→ Input material
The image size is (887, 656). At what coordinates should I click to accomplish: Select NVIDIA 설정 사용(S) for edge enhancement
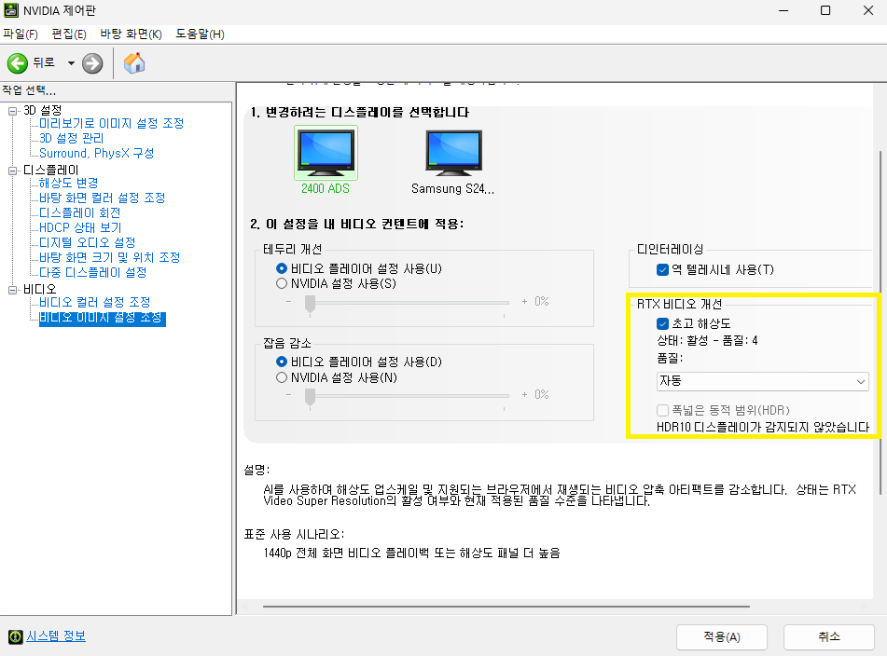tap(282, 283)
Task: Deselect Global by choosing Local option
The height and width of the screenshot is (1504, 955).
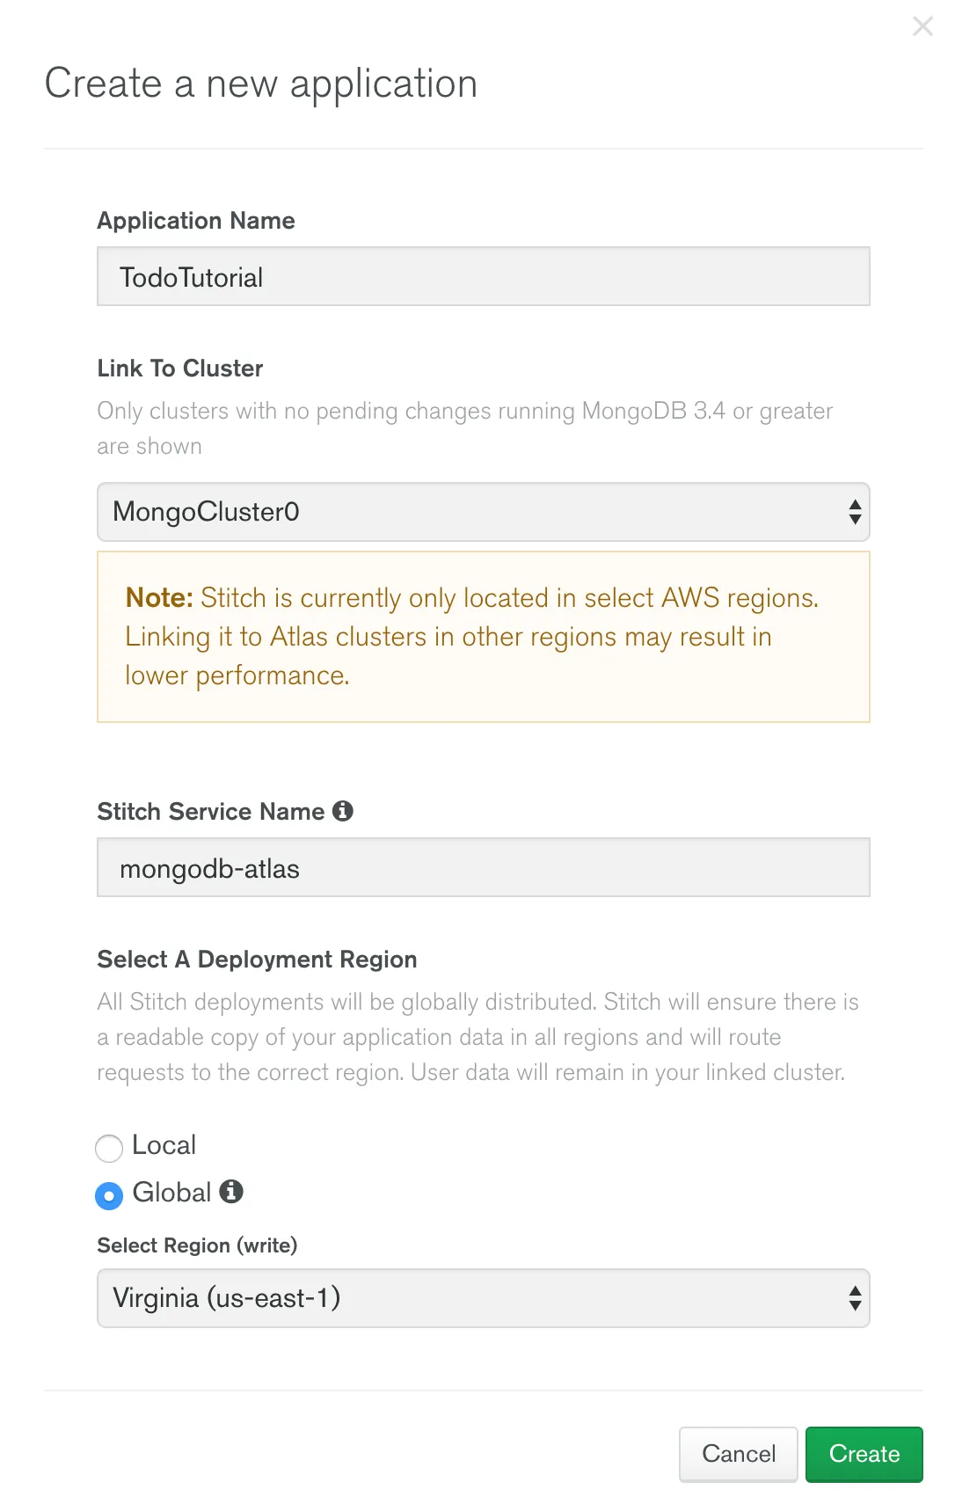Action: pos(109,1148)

→ Aim of the exercise
Return every entry above exactly as written, with no pictures included.

→ Completed task
The image size is (887, 656). At what coordinates should I click to accomplish: Select NVIDIA 설정 사용(S) for edge enhancement
tap(282, 283)
Task: Deselect Global by choosing Local option
The height and width of the screenshot is (1504, 955).
Action: pos(109,1148)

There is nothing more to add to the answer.